3. Respond To Your Body With Calm Breathing And Meditation
In addition to doing your best to redirect your thoughts, another thing to do is to send physical calm signals to your brain. You do this via your breath. Your brain associates shallow mouth breathing with emergencies. It associates nose to belly breathing with calm. So that’s what you want to do:
- Breathe slowly in through your nose all the way down into your belly.
- Feel your belly expand and hold your breath for a few counts.
- Breathe slowly out through your nose.
- Repeat, repeat, repeat.
If it’s so early that it’s not time to get out of bed yet, you could also try the zero-meditation, which often helps me fall back asleep:
- Visualize the number zero and repeat “zero-zero-zero…” in your mind.
- Whenever you notice other thoughts popping up, simply direct your mind back to “zero-zero-zero…”
4. Adopt A Morning Routine
Now, even if all else fails and you wake up a hot mess, a solid morning routine can save your day.
If you wake up a disaster and then rush through the morning, running around completely unprepared and disorganized, will that add to your calm?

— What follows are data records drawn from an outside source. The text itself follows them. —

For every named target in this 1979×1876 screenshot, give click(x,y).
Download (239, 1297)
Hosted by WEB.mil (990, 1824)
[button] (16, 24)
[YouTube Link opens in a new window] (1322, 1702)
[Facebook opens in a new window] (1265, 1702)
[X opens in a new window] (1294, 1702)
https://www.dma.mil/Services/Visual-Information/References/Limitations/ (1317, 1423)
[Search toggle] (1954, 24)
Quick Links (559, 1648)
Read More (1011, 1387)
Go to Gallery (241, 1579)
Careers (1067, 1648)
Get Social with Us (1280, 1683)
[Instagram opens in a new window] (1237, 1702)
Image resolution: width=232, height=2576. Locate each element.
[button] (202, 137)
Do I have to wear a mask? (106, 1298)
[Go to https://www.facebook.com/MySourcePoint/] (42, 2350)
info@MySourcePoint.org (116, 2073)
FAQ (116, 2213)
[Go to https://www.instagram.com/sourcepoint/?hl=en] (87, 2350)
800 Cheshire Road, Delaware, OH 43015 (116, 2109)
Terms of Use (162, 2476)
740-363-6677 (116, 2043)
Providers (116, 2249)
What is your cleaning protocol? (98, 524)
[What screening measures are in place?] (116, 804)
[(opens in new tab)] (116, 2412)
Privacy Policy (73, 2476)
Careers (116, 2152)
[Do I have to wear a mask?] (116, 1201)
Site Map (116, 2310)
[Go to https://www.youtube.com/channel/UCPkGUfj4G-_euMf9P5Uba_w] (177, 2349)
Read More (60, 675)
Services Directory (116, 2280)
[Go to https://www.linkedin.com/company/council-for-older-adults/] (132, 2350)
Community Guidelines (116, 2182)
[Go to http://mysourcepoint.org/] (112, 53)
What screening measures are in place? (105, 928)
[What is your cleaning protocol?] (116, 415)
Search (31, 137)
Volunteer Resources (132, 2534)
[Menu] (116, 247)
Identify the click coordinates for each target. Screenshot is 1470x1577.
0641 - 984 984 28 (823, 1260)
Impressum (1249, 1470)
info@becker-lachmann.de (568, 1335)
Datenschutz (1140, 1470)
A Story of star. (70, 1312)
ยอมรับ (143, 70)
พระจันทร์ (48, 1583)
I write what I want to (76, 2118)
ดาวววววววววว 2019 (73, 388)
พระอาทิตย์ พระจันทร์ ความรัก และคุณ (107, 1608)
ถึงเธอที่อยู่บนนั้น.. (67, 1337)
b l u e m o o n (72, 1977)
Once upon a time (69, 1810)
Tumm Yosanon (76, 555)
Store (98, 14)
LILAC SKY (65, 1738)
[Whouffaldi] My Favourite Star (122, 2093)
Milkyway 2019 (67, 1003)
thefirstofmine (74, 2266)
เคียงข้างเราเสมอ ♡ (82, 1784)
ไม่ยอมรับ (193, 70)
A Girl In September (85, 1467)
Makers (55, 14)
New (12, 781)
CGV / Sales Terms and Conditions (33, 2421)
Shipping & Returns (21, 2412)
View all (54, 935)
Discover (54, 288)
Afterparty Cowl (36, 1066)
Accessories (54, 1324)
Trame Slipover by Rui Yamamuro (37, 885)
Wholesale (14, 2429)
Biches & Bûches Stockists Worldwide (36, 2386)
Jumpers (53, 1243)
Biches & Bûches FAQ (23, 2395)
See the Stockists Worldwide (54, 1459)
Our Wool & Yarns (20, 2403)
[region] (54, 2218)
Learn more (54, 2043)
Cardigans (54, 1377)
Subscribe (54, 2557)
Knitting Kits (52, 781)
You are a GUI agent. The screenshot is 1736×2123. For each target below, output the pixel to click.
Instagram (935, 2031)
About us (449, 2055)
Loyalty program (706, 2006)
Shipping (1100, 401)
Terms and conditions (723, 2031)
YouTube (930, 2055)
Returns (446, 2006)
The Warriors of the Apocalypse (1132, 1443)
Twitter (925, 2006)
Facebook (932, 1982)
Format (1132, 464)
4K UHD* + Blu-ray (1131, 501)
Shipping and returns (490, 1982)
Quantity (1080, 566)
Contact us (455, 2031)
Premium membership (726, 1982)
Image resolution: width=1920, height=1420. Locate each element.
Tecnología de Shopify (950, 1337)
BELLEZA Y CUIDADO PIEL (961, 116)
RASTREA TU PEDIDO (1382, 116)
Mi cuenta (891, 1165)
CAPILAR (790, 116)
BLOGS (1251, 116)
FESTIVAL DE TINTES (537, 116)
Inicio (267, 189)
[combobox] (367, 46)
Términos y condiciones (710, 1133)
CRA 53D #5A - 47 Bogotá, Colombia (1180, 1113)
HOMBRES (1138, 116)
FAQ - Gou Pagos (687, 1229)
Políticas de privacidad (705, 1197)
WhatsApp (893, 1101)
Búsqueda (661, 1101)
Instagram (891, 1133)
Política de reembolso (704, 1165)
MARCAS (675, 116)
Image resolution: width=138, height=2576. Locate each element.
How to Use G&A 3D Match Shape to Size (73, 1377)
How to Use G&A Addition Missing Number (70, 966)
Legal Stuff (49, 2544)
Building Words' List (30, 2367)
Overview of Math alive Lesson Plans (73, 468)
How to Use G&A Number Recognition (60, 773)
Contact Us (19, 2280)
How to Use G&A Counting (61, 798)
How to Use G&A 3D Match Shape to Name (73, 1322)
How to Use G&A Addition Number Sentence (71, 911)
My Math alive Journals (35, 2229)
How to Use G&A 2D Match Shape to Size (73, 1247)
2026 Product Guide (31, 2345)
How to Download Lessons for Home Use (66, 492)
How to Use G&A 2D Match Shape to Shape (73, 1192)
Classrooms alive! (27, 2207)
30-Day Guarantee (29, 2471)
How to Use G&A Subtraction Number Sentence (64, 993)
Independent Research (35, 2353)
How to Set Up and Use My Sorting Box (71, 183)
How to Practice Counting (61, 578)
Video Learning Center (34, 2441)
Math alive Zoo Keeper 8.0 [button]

On the other hand, allowing enough time and having a set routine that you can complete on auto-pilot has great potential to turn your morning around.
5. Make Movement A Part Of Your Morning Routine
Last but not least…
Exercising has saved my mornings (and therefore the rest of the day) more times than I can count. This is the piece of the puzzle that will completely calm my body down even when all my other attempts afford only so-so results.
So if redirecting your thoughts, calm breathing + meditation, and getting into your morning routine don’t do the trick, try sweating it out. Jogging, dancing, ellipting, an exercise video… There are endless options.
And remember that in the long run, calm days -> calm nights -> calm mornings!